- **WHAT YOU ARE ASKED TO DO**
When copying the data below, keep only the lines from the one with "Click the handshake emoji before Fabrizio" through the one with "Task: Click the debug bug icon", word for word, and skip the pictures.

- **EXERCISE INPUT**
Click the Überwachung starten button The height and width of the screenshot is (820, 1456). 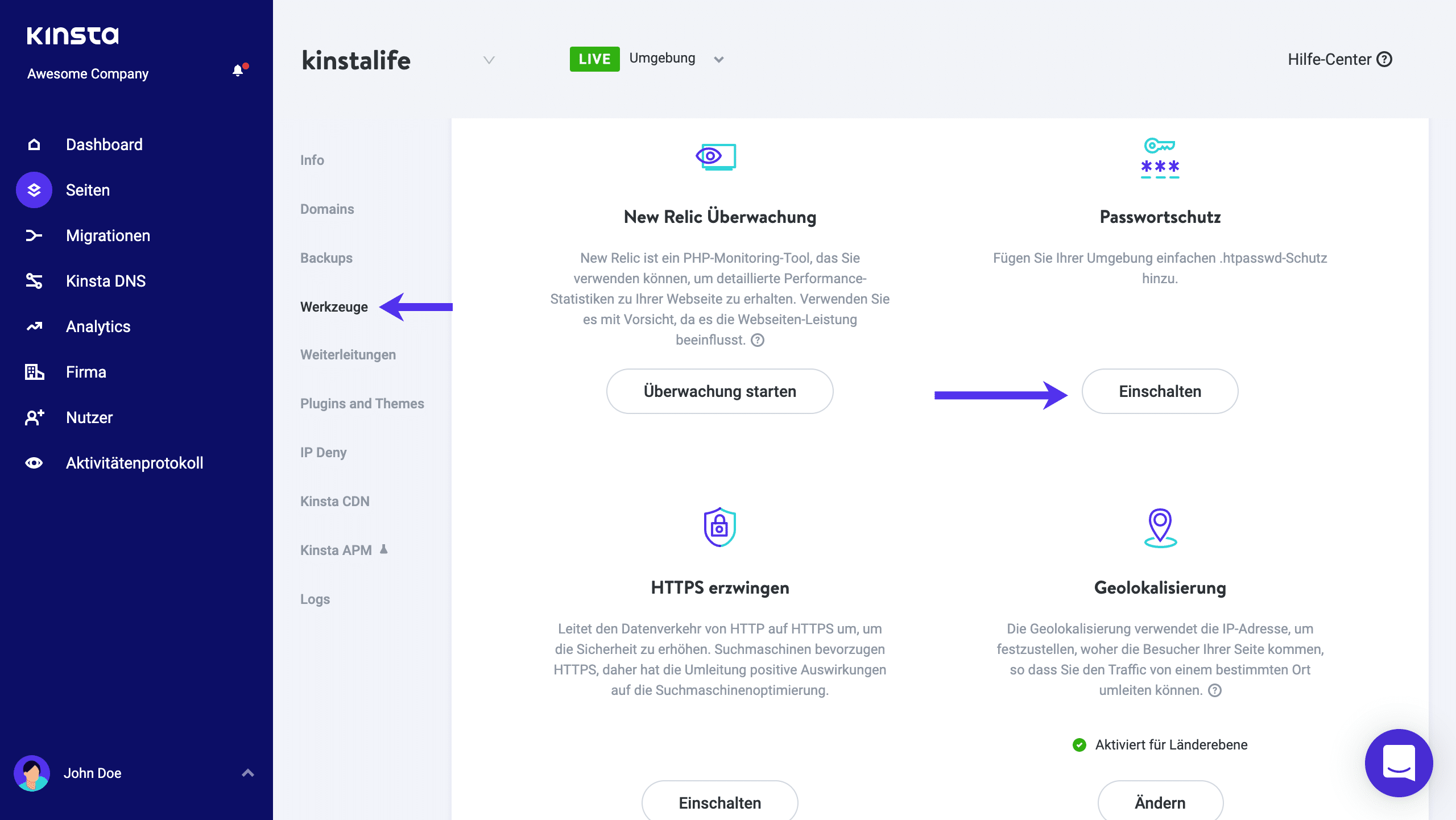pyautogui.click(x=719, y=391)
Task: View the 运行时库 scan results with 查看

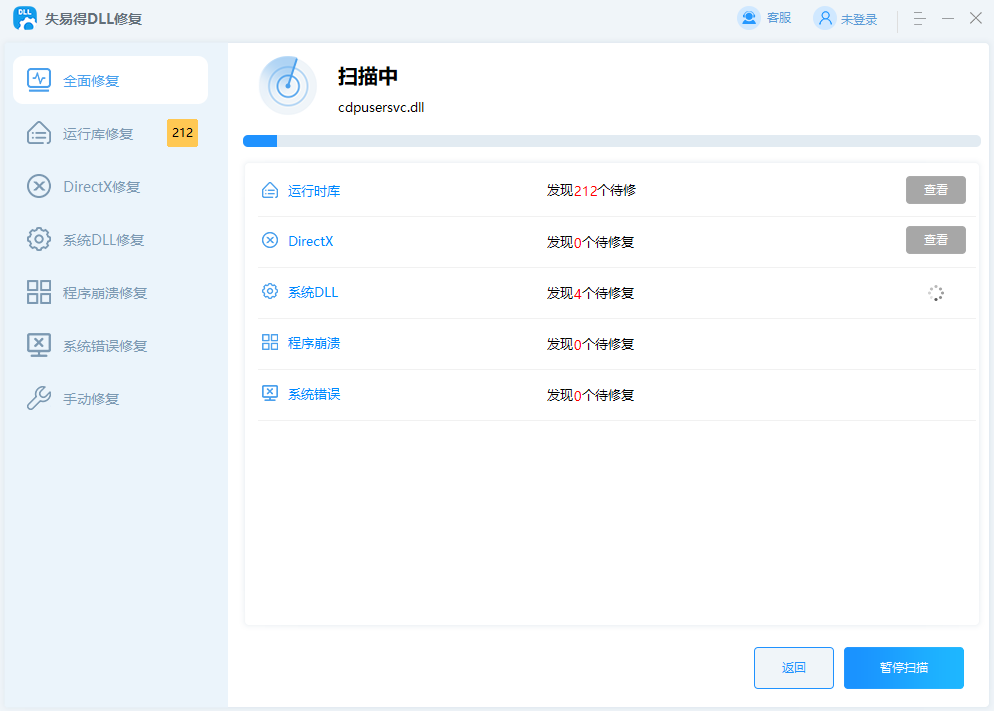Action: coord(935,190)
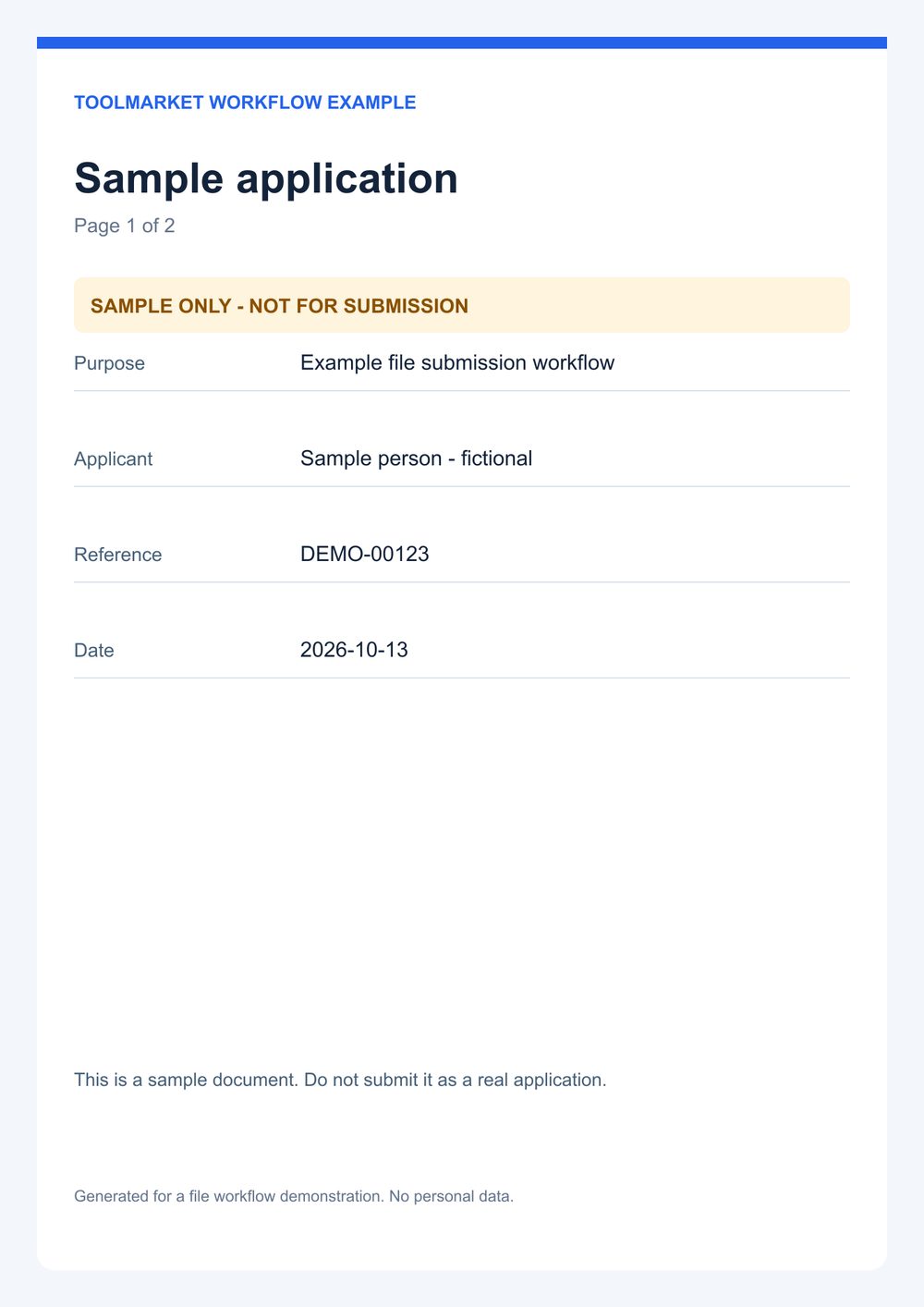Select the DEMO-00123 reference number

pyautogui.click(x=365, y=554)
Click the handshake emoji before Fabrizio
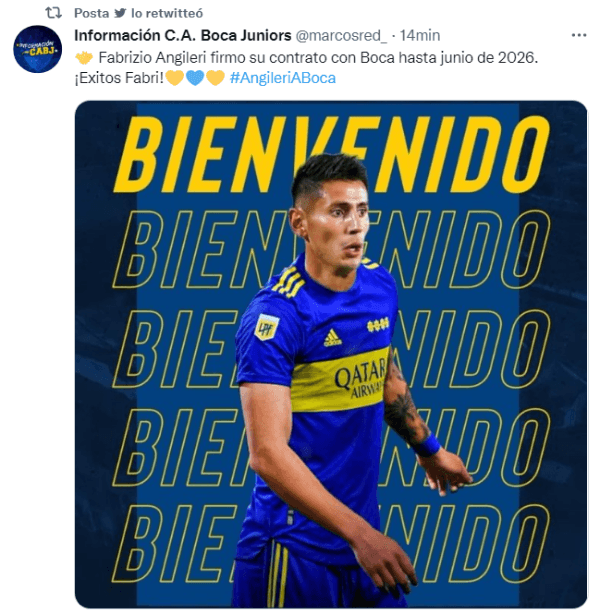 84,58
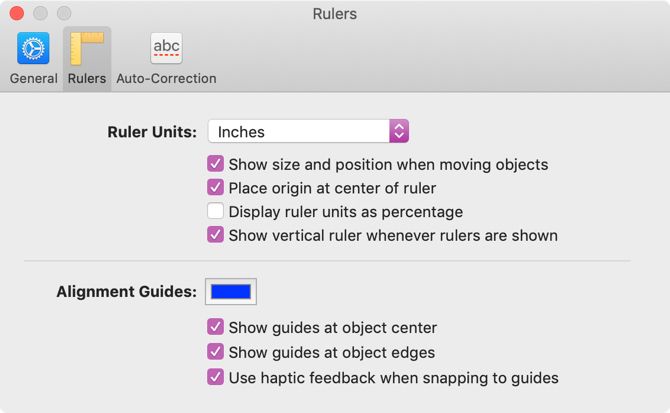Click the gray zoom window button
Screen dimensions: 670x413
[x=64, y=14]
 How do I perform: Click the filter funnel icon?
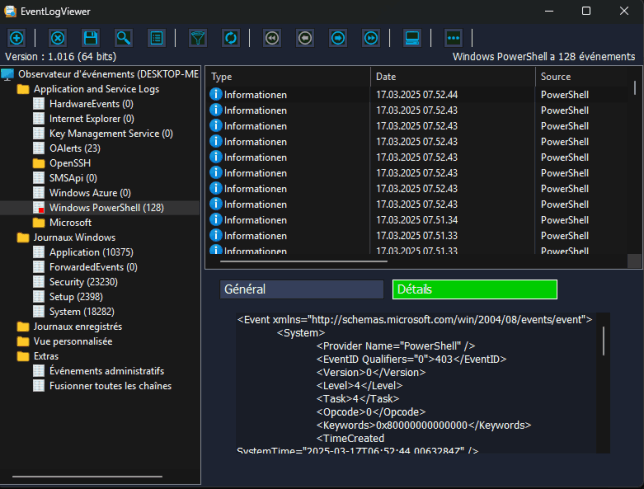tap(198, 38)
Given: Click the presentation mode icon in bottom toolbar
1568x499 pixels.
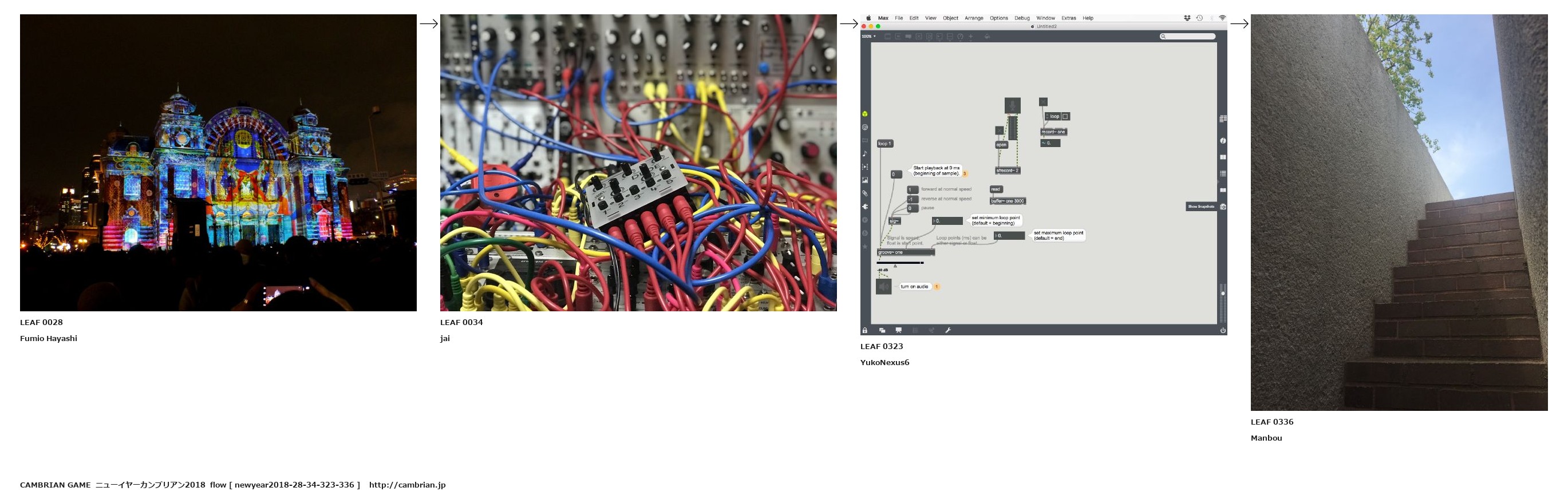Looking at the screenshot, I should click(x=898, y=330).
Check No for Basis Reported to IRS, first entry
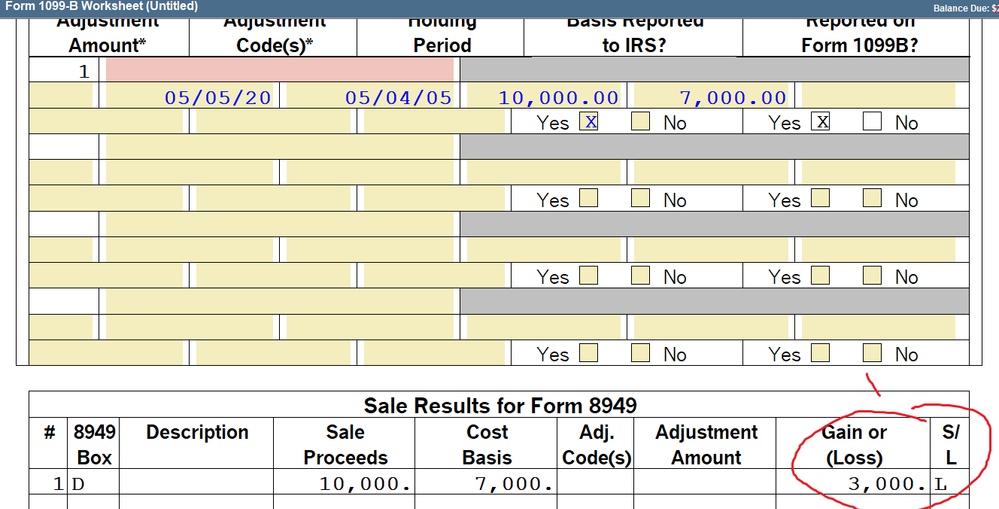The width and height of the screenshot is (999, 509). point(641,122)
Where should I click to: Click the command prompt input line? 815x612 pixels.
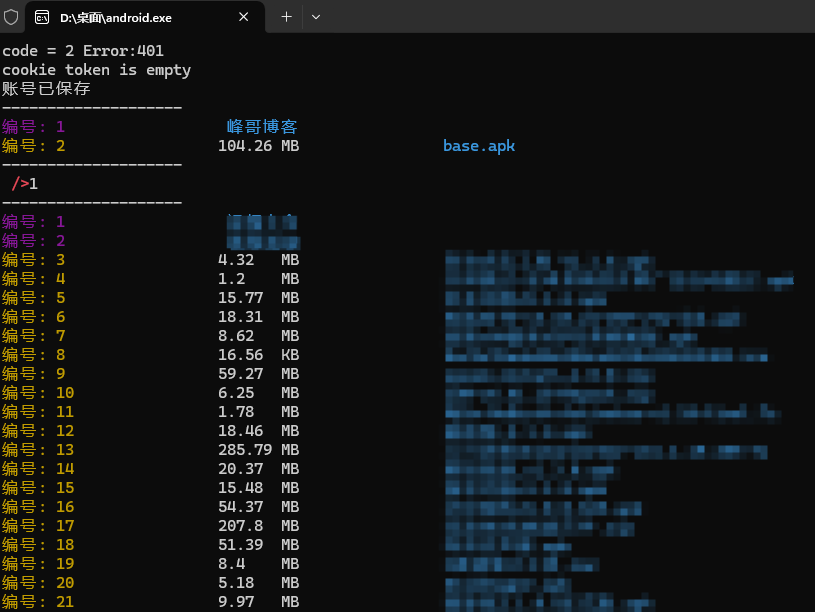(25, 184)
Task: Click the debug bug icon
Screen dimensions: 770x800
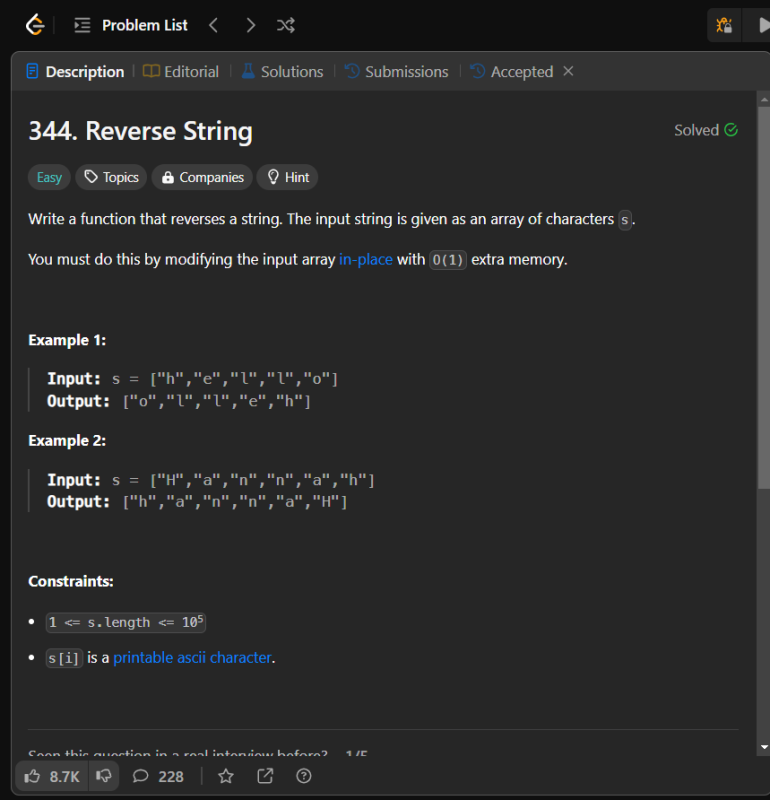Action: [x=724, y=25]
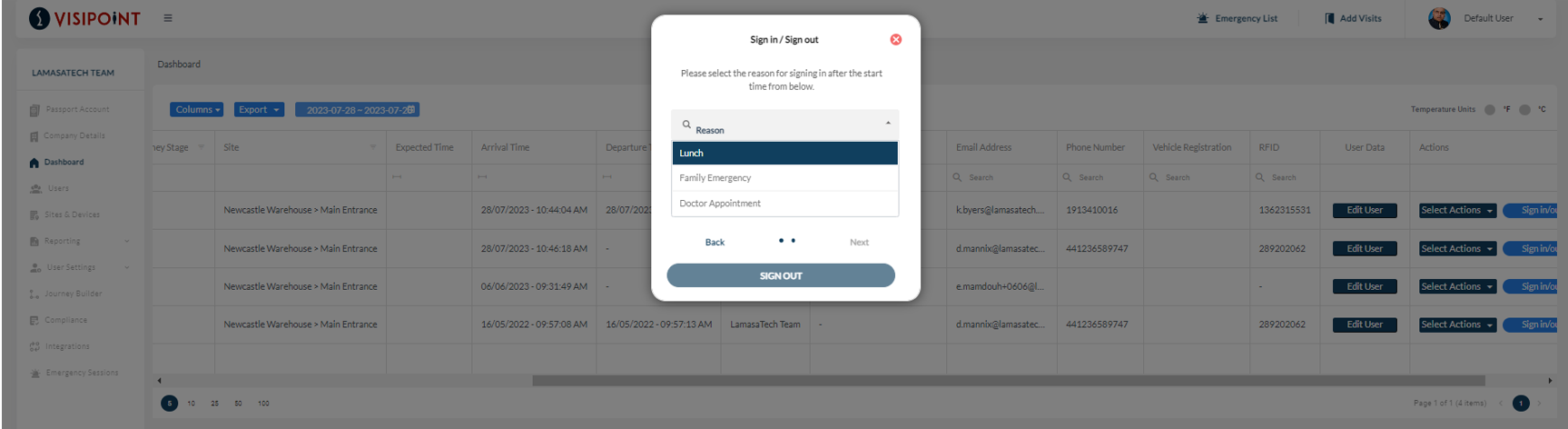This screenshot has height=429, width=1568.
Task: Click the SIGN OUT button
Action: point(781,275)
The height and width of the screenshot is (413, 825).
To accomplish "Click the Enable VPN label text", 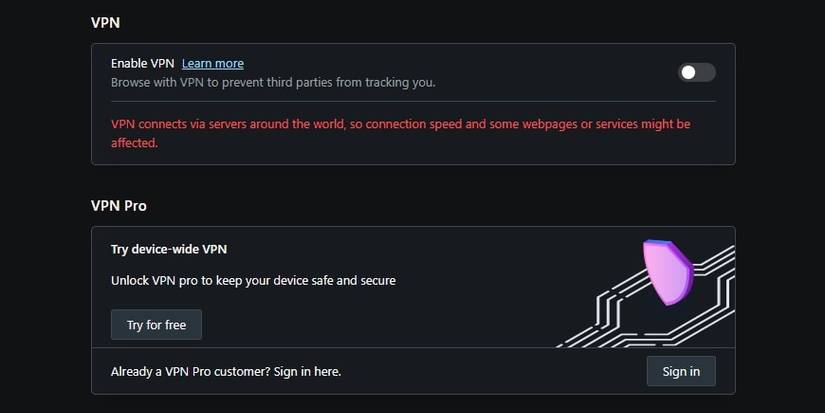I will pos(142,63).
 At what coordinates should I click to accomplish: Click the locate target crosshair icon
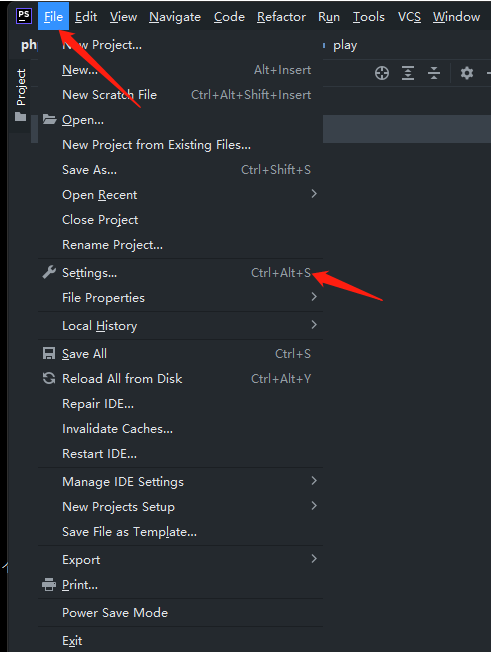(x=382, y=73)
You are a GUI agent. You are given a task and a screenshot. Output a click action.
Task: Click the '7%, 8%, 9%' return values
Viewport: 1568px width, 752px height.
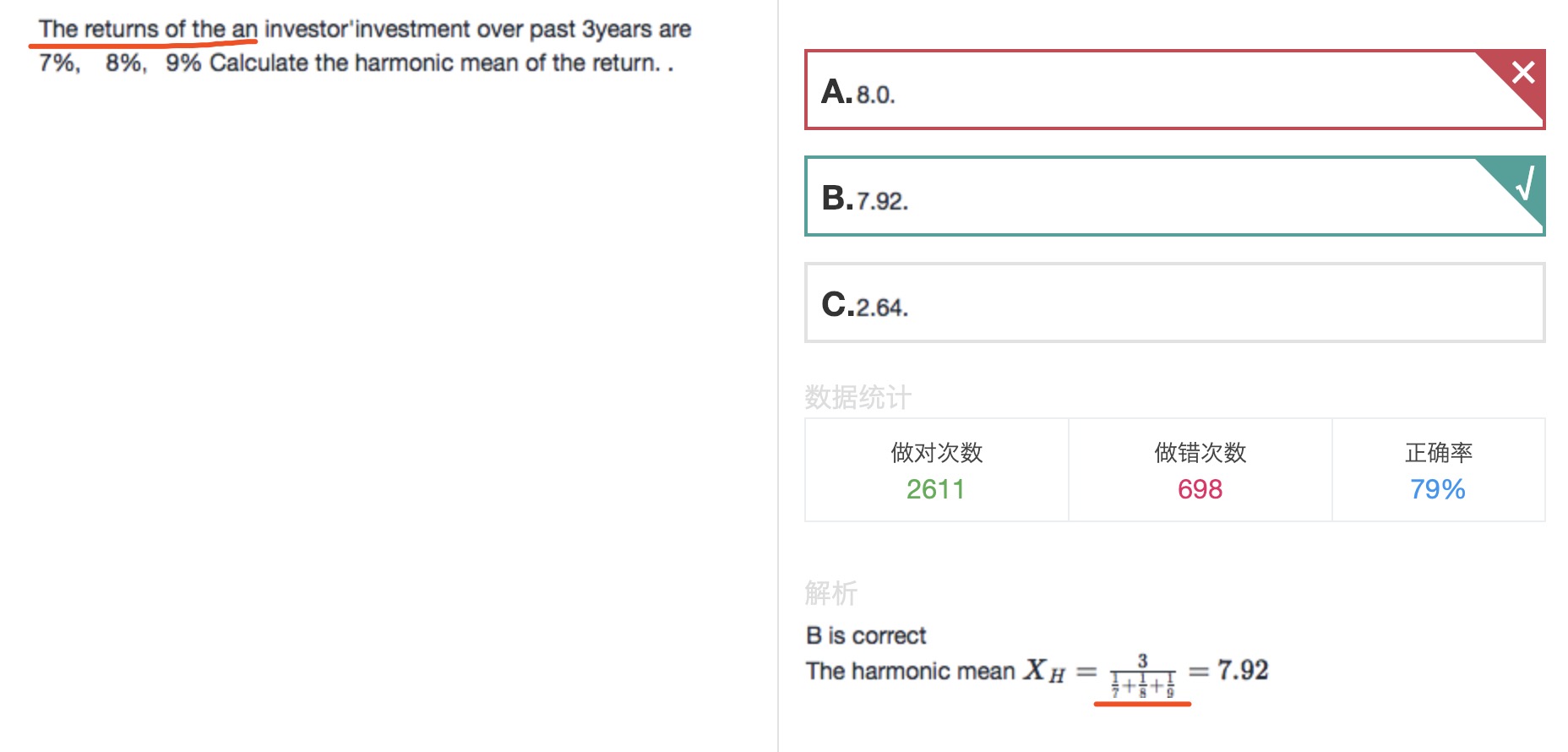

- **SOLUTION TO THIS PROBLEM**
Click the handshake emoji before Fabrizio
 84,58
Click the gray zoom window button
Screen dimensions: 670x413
[x=64, y=14]
 How do I perform: Click the filter funnel icon?
tap(198, 38)
Given: Click the presentation mode icon in bottom toolbar
1568x499 pixels.
Looking at the screenshot, I should click(x=898, y=330).
Check No for Basis Reported to IRS, first entry
The width and height of the screenshot is (999, 509). point(641,122)
Where should I click to: Click the command prompt input line? 815x612 pixels.
(25, 184)
Task: Click the debug bug icon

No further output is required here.